Perth’s State Theatre Centre offers up both glitz and glam befitting the jewel in the crown of the boom and bust town’s Cultural Precinct. But its value lies in its mediation between drama and sensitivity. It’s silence and sound, darkness and light, smoke and mirrors.

“A bit of nostalgia made me want this job”, architect Kerry Hill says of the 2005 design competition for the much-needed State Theatre. For the born and raised Perthian-come renowned Asia Pacific based architect, this was both a return home and a step outside Kerry Hill Architect’s hotel design wheelhouse.

AAA looks at the State Theatre Centre, Perth

But nostalgia also partly got him the job. Passing along Roe Street on the southern border of Perth’s Cultural Precinct, the Centre’s salient feature is a fine two-story veranda of Miesian columns that steps over the footpath, the bulk of the building receding behind. It is sensitive to not only the existing streetscape, but its memory, recalling the Governor Broome Hotel that once stood in its place.

Subject to its first boom in the late nineteenth century, the mining town population grew sevenfold over just twenty years, and with it, the city. The area surrounding the existing cultural precinct filled with museums, libraries, schools (the heritage listed Perth Boys’ and Girls’ school building still standing proud), and a police barracks. 

AAA looks at the State Theatre Centre, Perth

But all things must pass – while construction generally halted throughout the Depression and WWII, the 1950-1970s saw a new burst of growth bolstered by a second mineral boom; many areas of the city were demolished and rebuilt, including parts of Cultural Precinct. The Governor Broome Hotel was demolished, and they put up a parking lot.  

While the Precinct may have fallen out of favour with the general public in the decades following, further growth at the turn of the century has led to extensive investment into infrastructure in the area to rectify this potential public space. The competition for a $100 million Theatre Centre on the corner of Roe and William Streets served to depose the now demolished Playhouse Theatre.

AAA looks at the State Theatre Centre, Perth

Winning the AIA award for both Public and Interior Architecture in WA, Kerry Hill’s design has been lauded for its sensitive approach to the cityscape. By day, it sits quietly in the street, its dark cubic masses, defined by programme, falling back into the block with the dominant opaque fly tower hiding behind. Inside, there is a constant play of shadows as tubular members run across its glazed roofs and walls. 

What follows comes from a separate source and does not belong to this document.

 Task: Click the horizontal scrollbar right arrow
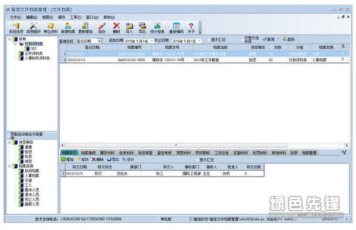coord(347,145)
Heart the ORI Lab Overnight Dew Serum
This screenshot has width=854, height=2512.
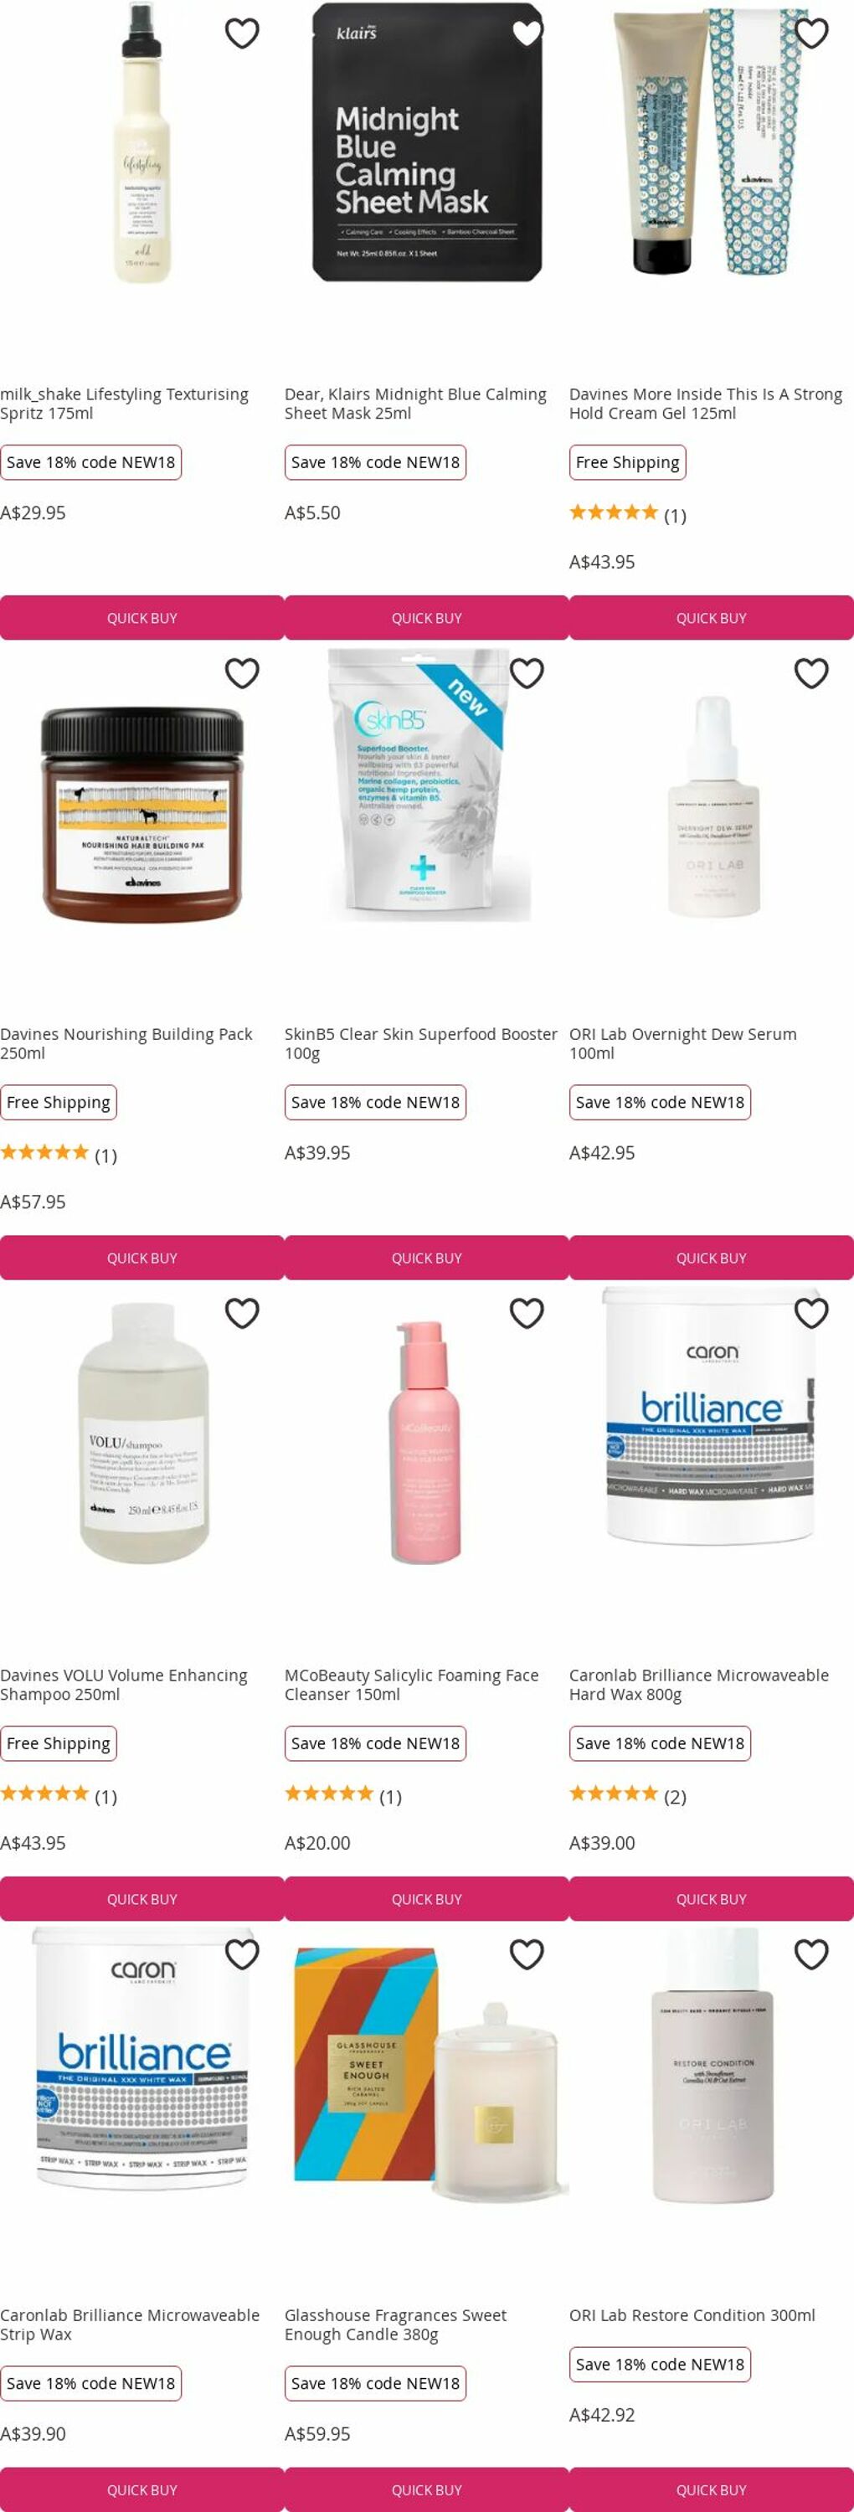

At night however, the fly tower erupts, glowing white against the skyline. Out in front, the main theatre foyer twinkles inside and out as the light of the wholly lit ceiling bounces across bronze coloured tubes draped over its walls and ceiling. The polished surfaces of the interior mirror these shining cylinders, and the faces of the audience as they process through the promenade; a stage of their own.

AAA looks at the State Theatre Centre, Perth

Sound and light trickle down almost three levels. From the entrance, theatregoers are beckoned up the main stair to the 575 seat Heath Ledger Theatre, or below, to the 200 seat Studio Underground that may expand out across the neighbouring rehearsal space.

Above, the strong curve of the Tasmanian blackwood panelled drum housing the Theatre is nestled inside linear concrete walls. Below, the atmosphere shifts under dark brick and black painted timber, light making its way across a curved ceiling over a double height atrium to the foyer proper.

AAA looks at the State Theatre Centre, Perth

The spatial trickery goes beyond the network of pathways across the building that connect audiences to its three theatres and the various avenues of the Cultural Precinct.

The placement of the main theatre over an underground theatre has allowed for an unrestrained ground plain to the west of the site. Here, Hill conjures an outdoor performance venue out of negative space (in other words, something out of nothing), by wrapping a two-storey cloister across the western half of the site to create a galleried courtyard.

AAA looks at the State Theatre Centre, Perth

At the rear of this open space is a sheltered pathway similarly detailed to the Roe St veranda. It beckons occupants towards the Institute for Contemporary Arts and the State Library.

The State Theatre Centre is an optimistic move to a more integrated Cultural Precinct for the City of Perth. Opened in 2011, it engages with its recuperating surrounds while making its own architectural song and dance; a performance centre observant of the urban fabric it occupies.